• [THE PROBLEM]:
What is needed is a faithful copy of all the entries, with no pictures in it.

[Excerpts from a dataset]
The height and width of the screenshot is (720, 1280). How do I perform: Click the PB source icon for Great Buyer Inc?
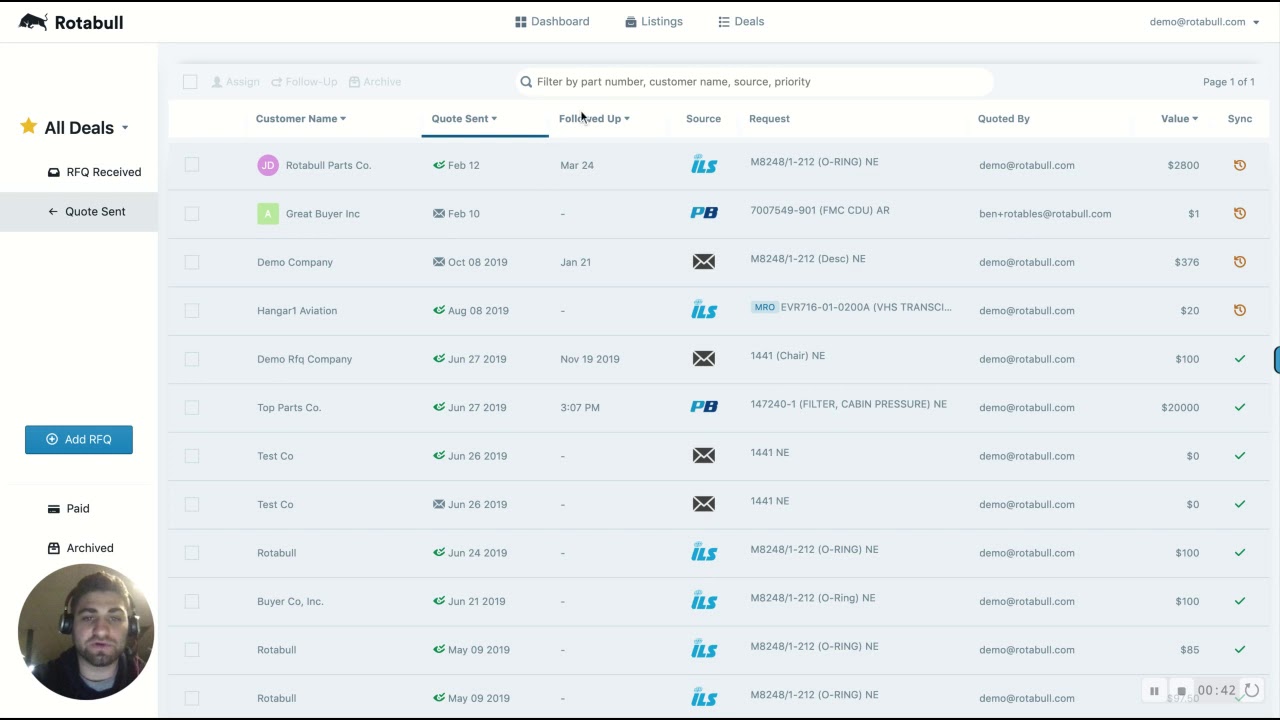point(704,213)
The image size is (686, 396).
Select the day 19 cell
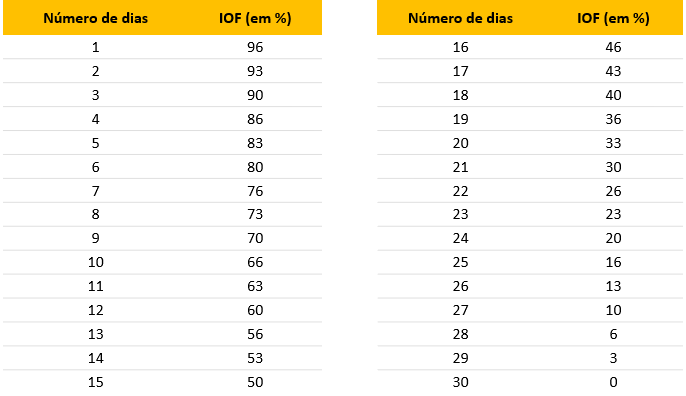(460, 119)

• [ANSWER BELOW]:
The height and width of the screenshot is (720, 1280). How do I perform: Click the PB source icon for Great Buyer Inc?
point(704,213)
The image size is (686, 396).
Select the day 19 cell
(460, 119)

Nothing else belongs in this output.